In 1972, van Klaveren began working for the Institute for International Studies and the Faculty of Law at the University of Chile. From 1985 and 1992, he worked for the Institute for European-Latin American Relations and the Instituto Universitario Ortega y Gasset, both located in Spain. He was also an Associate Investigator at the Institute for Political Research at Heidelberg University between 1988 and 1990.

Van Klaveren returned to Chile in 1992, where he started working for the Ministry of Foreign Affairs and resumed his position at the Institute for International Studies. He served as the director of the institute for 18 months and as Director for Policy Planning at the Foreign Ministry between 1996 and 2001. In May 2001, he was appointed as the Chilean Ambassador to the European Union. Three years later, in 2004, the Chilean embassies to the European Union, Belgium and Luxembourg merged and van Klaveren became the ambassador to all three. He served in this position until his appointment as Undersecretary for Foreign Affairs in 2006, where he remained until 2009.
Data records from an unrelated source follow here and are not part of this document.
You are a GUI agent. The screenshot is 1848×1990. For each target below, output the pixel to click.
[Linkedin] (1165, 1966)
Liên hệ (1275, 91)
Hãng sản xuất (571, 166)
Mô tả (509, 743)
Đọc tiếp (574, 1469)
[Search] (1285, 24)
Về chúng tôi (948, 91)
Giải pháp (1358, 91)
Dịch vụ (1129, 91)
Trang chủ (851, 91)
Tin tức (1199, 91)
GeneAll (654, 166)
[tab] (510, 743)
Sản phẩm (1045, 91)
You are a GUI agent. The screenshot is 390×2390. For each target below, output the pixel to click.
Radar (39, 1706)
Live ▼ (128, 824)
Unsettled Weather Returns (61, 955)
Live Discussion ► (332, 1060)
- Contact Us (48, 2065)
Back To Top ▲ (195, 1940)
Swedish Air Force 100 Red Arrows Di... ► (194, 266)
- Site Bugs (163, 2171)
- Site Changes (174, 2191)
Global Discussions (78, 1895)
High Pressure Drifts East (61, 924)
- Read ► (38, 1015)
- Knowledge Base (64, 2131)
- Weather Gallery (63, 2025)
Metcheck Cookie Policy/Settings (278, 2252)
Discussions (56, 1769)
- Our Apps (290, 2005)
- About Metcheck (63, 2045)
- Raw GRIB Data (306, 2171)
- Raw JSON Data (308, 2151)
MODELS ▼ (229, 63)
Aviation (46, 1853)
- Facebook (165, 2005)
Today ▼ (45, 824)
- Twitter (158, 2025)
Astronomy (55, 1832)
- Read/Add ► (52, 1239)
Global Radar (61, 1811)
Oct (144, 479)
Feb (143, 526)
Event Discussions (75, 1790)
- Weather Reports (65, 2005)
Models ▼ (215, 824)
In 2008, van Klaveren became the lawyer representing Chile before the International Court of Justice in the case regarding the Chilean–Peruvian maritime dispute. After the decision in the case in January 2014, van Klaveren stated that Chile regretted the decision of the Court.

Van Klaveren currently teaches International Relations and European International Relations at the University of Chile. He has been a board member of the U.S.-Chile Fulbright Commission since May 2015.

In March 2023, van Klaveren replaced Antonia Urrejola as Minister of Foreign Affairs.

==Personal life==
Van Klaveren is fluent in Spanish, English, and Dutch, and has some knowledge of French. He is married and has two children.